_About this task:_
Strip out the pictures and transcribe the records that follow exactly.
Data extract START
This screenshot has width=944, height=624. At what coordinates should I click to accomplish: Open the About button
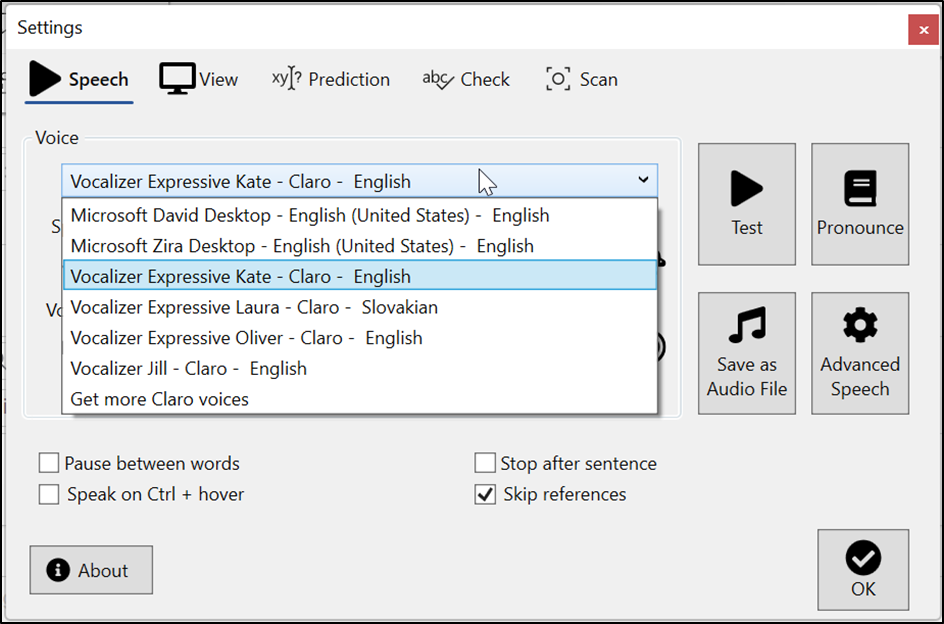(91, 570)
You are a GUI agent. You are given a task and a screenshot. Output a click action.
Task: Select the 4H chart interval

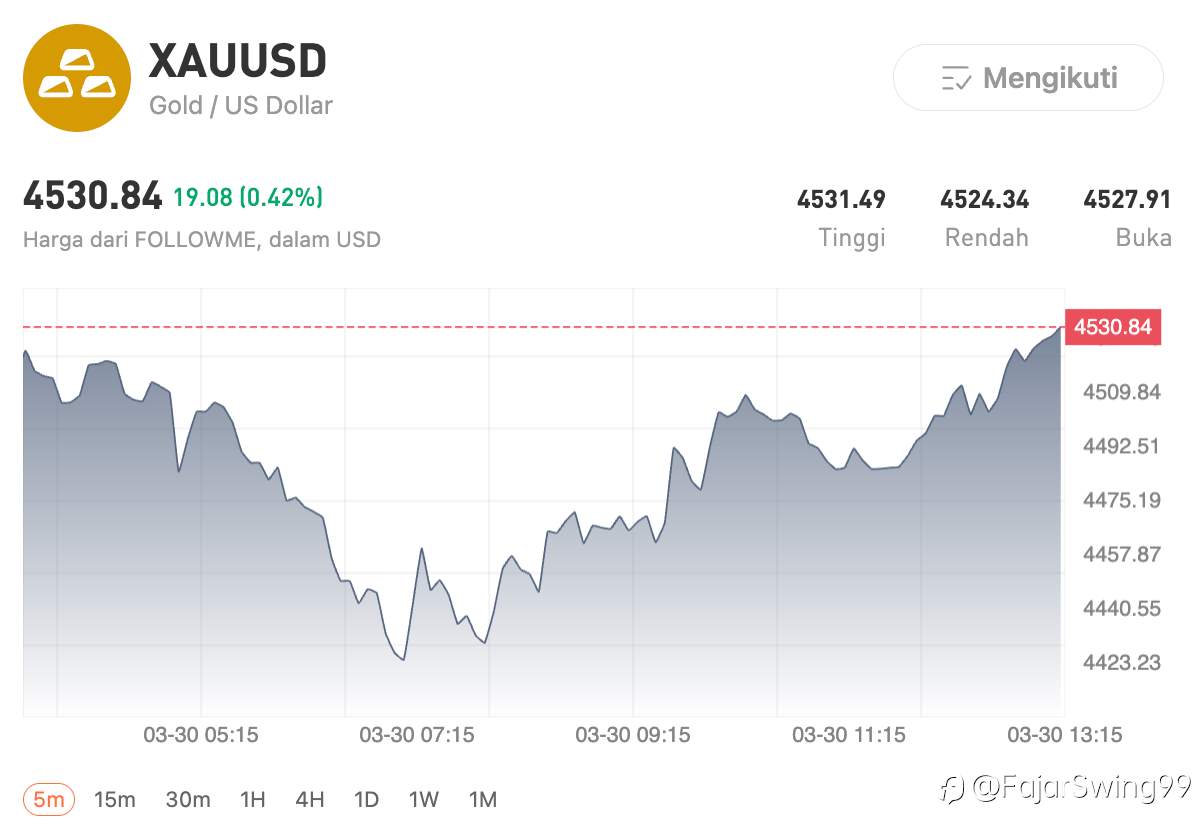[x=310, y=799]
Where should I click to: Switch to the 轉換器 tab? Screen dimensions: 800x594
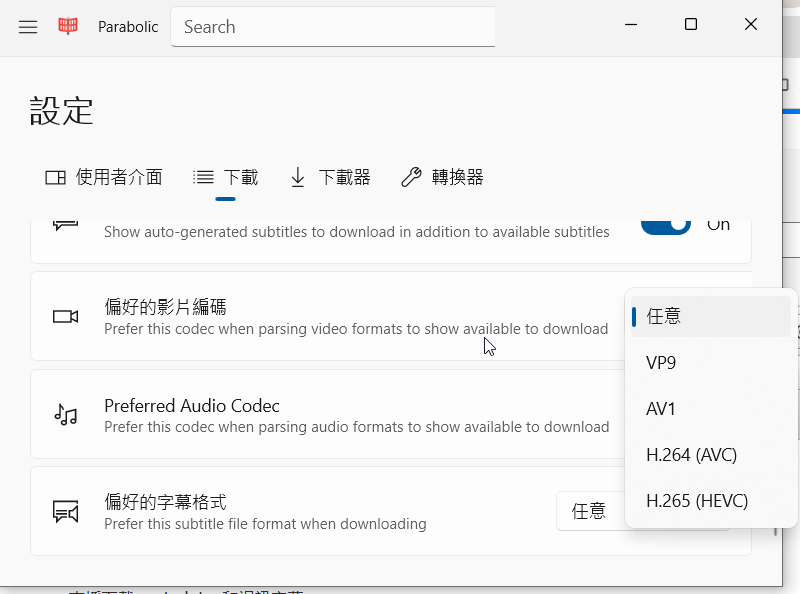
Data extract END
_Exercise solution:_
This screenshot has width=944, height=624. At what coordinates should I click to accomplish: Open the About button
(91, 570)
You are a GUI agent. You are given a task and a screenshot. Output a click action.
Task: Select the 4H chart interval

[x=310, y=799]
Where should I click to: Switch to the 轉換器 tab? Screen dimensions: 800x594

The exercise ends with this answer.